A good example of the inherent difficulty of dealing with places is provided by the city known today by the Polish name of Wrocław. Wrocław is also known as Breslau (in German), Vratislav (in Czech), and Vratislavia (in Latin) — not to mention its name in Hungarian (Boroszló), Hebrew (ורוצלב‎ or Vrotsláv), Yiddish (ברעסלוי‎ or Bresloi), or Silesian German (Brassel). More ambiguity results from the fact that Breslau also gave its name to one of the duchies of Silesia.

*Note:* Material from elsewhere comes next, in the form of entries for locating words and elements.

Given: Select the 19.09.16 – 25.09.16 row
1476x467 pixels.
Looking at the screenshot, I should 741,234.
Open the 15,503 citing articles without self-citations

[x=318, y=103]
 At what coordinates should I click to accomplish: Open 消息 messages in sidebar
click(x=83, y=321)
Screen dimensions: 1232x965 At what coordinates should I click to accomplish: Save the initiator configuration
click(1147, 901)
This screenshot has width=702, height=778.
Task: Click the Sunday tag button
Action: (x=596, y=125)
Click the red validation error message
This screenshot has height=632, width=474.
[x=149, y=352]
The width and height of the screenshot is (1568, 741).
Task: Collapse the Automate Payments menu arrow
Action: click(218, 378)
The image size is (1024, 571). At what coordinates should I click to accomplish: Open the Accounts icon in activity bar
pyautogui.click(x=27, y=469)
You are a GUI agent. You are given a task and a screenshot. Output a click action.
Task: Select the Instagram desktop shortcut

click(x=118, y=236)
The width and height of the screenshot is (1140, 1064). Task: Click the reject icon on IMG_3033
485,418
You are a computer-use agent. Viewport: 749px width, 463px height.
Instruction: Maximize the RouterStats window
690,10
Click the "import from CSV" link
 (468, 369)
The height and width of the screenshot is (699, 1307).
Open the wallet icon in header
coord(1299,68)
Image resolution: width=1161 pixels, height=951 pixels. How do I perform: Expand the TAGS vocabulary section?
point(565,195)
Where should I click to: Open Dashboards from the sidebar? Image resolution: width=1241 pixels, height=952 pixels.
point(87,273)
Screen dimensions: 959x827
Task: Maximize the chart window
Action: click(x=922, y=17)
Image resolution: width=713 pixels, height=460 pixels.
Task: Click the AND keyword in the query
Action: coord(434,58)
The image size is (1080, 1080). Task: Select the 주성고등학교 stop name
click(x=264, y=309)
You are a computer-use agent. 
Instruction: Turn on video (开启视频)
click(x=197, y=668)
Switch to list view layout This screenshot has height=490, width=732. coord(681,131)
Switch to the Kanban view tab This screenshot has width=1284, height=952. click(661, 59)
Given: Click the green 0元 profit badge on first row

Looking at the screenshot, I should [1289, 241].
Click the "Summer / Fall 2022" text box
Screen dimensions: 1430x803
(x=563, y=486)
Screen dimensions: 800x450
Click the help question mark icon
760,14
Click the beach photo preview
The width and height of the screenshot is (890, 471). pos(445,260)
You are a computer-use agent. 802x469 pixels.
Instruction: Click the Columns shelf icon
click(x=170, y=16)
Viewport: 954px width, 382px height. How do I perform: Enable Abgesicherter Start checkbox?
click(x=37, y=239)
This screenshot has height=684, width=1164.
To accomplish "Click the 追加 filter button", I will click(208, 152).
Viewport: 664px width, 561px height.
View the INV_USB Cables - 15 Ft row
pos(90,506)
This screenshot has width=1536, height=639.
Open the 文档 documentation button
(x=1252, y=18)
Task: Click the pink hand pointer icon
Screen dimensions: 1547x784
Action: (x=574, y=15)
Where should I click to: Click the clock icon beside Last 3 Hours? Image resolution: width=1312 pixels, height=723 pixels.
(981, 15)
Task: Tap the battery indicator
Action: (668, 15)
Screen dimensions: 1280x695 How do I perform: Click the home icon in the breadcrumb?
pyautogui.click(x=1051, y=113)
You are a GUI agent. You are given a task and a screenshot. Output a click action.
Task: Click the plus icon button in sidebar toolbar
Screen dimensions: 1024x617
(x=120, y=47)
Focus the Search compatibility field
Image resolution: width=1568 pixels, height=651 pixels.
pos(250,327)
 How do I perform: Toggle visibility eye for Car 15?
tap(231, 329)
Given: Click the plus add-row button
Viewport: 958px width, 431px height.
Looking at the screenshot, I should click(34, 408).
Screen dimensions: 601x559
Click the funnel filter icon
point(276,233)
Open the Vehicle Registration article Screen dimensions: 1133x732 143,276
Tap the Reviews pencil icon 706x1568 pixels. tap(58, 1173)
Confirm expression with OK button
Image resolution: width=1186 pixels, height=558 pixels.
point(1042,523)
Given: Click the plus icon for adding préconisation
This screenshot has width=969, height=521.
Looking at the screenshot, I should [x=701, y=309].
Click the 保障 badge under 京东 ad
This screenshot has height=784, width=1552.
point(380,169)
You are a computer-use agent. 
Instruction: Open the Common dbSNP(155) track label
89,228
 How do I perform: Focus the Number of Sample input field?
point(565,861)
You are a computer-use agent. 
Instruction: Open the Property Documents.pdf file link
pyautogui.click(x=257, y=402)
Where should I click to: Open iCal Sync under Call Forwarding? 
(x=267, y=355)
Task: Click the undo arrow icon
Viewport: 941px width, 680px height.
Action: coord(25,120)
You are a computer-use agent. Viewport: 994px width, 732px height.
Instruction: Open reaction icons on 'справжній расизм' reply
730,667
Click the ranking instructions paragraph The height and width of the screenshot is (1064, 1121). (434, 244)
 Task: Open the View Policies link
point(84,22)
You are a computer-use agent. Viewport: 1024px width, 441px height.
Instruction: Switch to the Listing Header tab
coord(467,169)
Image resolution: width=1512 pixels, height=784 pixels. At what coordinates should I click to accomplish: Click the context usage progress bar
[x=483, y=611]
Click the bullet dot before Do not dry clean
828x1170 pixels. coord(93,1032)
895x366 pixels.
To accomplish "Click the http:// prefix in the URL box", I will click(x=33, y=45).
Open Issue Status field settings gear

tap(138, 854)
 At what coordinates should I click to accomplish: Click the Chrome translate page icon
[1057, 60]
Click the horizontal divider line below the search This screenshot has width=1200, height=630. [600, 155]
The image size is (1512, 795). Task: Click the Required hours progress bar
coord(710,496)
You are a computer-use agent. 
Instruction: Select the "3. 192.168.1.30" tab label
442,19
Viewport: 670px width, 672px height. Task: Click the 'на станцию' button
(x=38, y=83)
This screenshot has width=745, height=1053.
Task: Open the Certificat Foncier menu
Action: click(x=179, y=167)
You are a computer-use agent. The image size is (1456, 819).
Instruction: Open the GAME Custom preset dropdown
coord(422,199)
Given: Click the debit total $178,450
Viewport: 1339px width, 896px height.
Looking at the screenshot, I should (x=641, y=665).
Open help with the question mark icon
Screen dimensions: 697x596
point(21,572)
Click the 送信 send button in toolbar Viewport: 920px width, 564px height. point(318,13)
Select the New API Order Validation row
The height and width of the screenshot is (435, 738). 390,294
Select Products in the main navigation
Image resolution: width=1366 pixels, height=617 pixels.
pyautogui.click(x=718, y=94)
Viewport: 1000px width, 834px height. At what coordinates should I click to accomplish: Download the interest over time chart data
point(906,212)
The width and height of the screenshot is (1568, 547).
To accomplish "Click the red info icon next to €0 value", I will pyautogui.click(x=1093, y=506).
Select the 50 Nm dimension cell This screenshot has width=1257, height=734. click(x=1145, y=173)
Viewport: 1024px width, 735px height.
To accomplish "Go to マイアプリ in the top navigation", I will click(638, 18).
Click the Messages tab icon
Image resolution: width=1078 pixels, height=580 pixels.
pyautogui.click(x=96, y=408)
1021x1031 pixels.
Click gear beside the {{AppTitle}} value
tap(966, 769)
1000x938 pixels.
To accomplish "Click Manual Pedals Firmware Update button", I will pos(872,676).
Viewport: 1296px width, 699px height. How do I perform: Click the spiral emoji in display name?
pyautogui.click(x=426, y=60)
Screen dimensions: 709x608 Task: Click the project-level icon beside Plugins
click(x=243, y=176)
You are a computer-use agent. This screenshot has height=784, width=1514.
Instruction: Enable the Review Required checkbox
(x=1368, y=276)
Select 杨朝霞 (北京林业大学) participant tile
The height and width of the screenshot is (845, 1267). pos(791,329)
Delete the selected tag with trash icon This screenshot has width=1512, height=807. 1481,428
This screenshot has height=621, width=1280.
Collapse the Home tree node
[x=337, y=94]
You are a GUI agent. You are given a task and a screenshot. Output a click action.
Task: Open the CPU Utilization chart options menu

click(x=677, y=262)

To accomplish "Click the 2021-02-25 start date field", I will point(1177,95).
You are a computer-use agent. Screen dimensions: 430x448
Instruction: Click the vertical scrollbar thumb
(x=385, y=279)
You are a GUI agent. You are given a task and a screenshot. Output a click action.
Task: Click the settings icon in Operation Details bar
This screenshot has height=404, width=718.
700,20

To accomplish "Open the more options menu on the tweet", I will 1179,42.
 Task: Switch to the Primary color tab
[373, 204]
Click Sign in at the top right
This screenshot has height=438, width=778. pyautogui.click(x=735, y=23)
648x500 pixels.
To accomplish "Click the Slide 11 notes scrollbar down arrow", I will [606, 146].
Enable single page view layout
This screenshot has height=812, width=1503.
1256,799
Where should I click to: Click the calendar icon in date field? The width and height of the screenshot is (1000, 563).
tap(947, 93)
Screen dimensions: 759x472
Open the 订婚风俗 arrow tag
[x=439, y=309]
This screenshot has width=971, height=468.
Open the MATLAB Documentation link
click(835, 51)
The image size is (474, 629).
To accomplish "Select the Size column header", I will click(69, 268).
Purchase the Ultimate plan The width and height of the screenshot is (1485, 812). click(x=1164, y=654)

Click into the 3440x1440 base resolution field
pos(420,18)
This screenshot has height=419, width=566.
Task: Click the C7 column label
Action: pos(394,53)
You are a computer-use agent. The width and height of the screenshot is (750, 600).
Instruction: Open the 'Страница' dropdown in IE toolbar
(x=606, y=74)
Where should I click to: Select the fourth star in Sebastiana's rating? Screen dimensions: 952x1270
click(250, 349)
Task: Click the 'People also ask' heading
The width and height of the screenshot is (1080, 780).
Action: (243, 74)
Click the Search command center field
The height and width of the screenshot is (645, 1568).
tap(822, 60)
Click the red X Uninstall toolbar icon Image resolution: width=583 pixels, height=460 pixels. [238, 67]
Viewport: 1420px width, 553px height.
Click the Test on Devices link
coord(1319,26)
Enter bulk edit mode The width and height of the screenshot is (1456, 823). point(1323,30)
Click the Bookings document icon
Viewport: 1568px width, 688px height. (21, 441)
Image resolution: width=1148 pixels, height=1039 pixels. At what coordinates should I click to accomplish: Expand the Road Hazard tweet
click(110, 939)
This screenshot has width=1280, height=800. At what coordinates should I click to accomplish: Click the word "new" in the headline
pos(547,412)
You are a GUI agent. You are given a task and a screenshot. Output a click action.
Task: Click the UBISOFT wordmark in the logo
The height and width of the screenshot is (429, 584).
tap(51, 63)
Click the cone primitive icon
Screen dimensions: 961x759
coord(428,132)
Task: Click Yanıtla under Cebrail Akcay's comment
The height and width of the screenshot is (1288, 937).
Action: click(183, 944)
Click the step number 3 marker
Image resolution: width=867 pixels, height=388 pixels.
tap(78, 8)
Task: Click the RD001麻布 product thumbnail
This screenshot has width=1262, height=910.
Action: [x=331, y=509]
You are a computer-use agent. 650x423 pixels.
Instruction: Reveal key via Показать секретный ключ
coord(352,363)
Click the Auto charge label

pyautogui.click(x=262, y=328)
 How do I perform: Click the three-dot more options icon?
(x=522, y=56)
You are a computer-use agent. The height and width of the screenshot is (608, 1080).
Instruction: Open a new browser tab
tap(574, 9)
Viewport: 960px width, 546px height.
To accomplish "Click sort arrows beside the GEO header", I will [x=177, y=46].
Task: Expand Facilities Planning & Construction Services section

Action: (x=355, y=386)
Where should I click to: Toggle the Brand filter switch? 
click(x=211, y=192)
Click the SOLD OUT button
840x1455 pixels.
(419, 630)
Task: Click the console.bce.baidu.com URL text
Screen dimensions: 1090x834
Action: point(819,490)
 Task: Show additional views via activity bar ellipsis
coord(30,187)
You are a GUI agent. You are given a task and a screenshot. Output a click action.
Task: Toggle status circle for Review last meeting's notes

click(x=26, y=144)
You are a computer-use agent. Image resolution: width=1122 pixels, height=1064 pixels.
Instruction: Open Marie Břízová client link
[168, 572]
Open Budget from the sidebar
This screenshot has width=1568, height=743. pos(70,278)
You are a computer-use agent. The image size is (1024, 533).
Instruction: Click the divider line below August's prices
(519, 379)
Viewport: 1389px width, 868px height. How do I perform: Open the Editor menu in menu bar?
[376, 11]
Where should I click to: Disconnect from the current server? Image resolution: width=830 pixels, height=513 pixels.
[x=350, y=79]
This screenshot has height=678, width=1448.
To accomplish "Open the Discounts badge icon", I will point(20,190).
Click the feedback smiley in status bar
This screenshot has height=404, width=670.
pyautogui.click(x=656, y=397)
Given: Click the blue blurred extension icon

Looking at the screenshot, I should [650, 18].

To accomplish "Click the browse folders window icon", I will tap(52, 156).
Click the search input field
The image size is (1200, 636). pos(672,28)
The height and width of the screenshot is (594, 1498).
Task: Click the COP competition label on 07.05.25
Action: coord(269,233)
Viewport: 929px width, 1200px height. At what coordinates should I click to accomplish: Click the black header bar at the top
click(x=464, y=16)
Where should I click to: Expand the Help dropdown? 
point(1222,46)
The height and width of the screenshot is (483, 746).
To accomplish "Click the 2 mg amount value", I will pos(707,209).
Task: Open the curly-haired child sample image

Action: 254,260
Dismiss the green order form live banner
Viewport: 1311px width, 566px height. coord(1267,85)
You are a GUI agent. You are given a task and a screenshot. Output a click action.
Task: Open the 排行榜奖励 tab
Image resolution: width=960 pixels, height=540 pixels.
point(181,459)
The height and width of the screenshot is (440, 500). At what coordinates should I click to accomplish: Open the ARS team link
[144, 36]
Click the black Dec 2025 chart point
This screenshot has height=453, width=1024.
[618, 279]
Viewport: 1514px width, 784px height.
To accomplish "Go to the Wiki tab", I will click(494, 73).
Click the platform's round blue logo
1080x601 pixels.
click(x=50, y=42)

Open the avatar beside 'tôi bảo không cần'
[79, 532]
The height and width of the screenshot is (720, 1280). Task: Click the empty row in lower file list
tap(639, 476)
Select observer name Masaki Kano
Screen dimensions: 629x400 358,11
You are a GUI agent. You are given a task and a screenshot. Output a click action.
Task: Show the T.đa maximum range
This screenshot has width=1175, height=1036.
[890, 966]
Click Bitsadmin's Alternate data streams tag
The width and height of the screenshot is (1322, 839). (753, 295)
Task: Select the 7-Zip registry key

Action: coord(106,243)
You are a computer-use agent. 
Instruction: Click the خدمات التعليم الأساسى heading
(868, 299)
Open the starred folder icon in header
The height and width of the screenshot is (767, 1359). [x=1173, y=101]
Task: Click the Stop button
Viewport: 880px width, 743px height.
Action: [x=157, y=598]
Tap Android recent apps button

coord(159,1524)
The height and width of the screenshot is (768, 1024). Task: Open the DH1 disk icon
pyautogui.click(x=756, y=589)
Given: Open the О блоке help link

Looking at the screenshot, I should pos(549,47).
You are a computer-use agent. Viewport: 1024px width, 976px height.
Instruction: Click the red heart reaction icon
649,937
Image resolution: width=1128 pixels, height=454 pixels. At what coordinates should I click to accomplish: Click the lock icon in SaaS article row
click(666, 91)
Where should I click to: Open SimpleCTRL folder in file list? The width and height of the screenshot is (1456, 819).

A second kind of complexity regards the shifting location of both city and duchy within larger political entities. From 1469 to 1490, Breslau was subject to the king of Hungary. From 1490 to 1526, it was incorporated (along with Bohemia, Moravia, and Lusatia) into the lands of the Bohemian crown, which in turn formed part of the Holy Roman Empire. In 1526, the crown of Bohemia (and with it Silesia) passed to the Austrian Habsburgs. After occupation during the War of the Austrian Succession, Breslau was formally ceded with most of Silesia to the Kingdom of Prussia in 1742. With the unification of Germany in 1871 it became part of the second German Reich. After the First World War, it became the capital of Prussian Province of Lower Silesia. After the Second World War, most of Silesia was transferred to Poland, where it remains today.

Modern gazetteers (e.g. GeoNames, Getty TGN, and even WikiData), on which most linked data projects rely, are typically restricted to modern usage and current administrative and political arrangements. The analysis of transnational sets of historical data is impossible without taking account of shifting historical usage and political contexts.